Do people like CoCo… um T? Is that her last name? CoCo T? You know who I mean. Ice-T’s wife, who is constantly running around just one string of dental floss away from naked? Do they have a bib for lunchtime?

Or is this why Coco walks around nearly naked? The lettuce eventually makes its way to the floor instead of getting stuck in her bra?

Is there like a grown-up bib? A napkin won’t cut it because the neckline on the shirt is too low. Are there ascots for women? Is that the solution? I can’t just sit at my desk in a strand of dental floss.

Or do I just turn on the webcam and start charging people to watch me drop food on my boobs?

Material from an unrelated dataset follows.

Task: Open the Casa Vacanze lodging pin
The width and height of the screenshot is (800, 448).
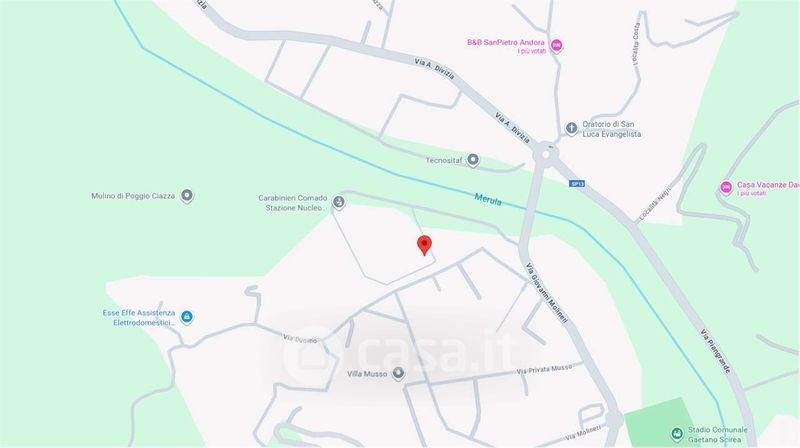Action: (726, 188)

7 thoughts on “In Which I Start a New Fetish

  1. If you find a way to make money off this, please let me know. I think I dress fairly modestly by current standards but I have decent sized boobs and I like a good v-neck. I could you some stories about things I have dropped into my bra, which aren’t nearly as amusing (to me) as the stories of things I’ve not realized I’ve dropped into my bra and found there later (i.e., why am I so itchy and uncomfortable? Oh look there’s a whole handful of potato chips crumbs in the underside of my bra).

  2. Potato chips crumbs probably aren’t the sexiest thing to use to make money. I think just paste chocolate sauce around your mouth :)

  3. I dropped a Fritos scoop down my v-neck the other day (you know, v-necks are my at home design uniform) so I sympathize with your plight.

  4. Although I highly endorse the moneymaking scheme, I doubt B’s employer’s servers would allow such. Or would they?

    So may I suggest:

    Hand towel from home? Check.

    Folded and stored neatly in desk drawer? Check.

    Removed and tucked into neck of shirt at lunchtime? Check.

    Shaken and aired daily after said lunch, or taken home and exchanged for clean one as needed? Check.

    Messy AND obsessive? Moi? Check.

    (I started this trick because there ain’t much to stop lunch leavings from tumbling ALL down my top. Unlike B, who at least gives her lunch leavings a lovely shelf to clutch as they tumble down to the floor.)